[Set task]: Continue the passage on Redis locks and fencing tokens, picking up right after its last line.

[Passage given]:

☆ ☆ ☆ ☆ ☆ ☆ ☆

Here's the uncomfortable truth: Redis locks are not perfect. In edge cases (network partitions, clock skew, garbage collection pauses), two servers CAN hold the lock simultaneously.

For truly critical operations (like billing), add a fencing token:

// Lock returns a monotonically increasing token
async function acquireLockWithToken(resourceKey) {
  const token = await redis.incr(`fence:${resourceKey}`); // Always increasing!

☆ ☆ ☆ ☆ ☆ ☆ ☆

[Dataset extract]:

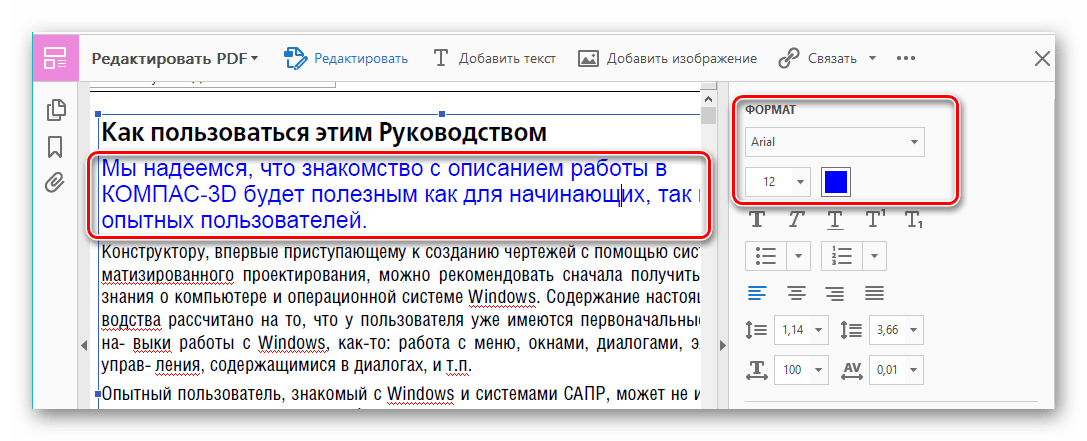The width and height of the screenshot is (1087, 441).
Task: Open the Редактировать PDF menu
Action: [174, 58]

☆ ☆ ☆ ☆ ☆ ☆ ☆

[The output]:
  const lockValue = await acquireLock(resourceKey);

  if (!lockValue) return null;

  return { lockValue, fencingToken: token };
}

// Your datastore rejects writes with old tokens
async function updateDatabase(resourceKey, data, fencingToken) {
  // Only accept if this is a newer token than we've seen
  const lastToken = await db.getLastFencingToken(resourceKey);

  if (fencingToken <= lastToken) {
    throw new Error(`Stale write rejected! Token ${fencingToken} <= ${lastToken}`);
  }

  await db.update(resourceKey, data, fencingToken);
}

The fencing token is a counter that always goes up. Even if an old lock holder wakes up late and tries to write, the database sees "token 7? We already accepted token 8 — REJECTED."

In production, I've learned: Most teams don't need fencing tokens. For payment processing? Seriously consider it.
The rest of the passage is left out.